» **Task to carry out**
From the first line to the last, print the records exactly.

» **Available data**
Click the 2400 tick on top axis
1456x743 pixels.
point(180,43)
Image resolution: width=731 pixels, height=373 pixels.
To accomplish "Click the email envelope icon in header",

» **The answer**
Click the 2400 tick on top axis
1456x743 pixels.
point(180,43)
Image resolution: width=731 pixels, height=373 pixels.
To accomplish "Click the email envelope icon in header",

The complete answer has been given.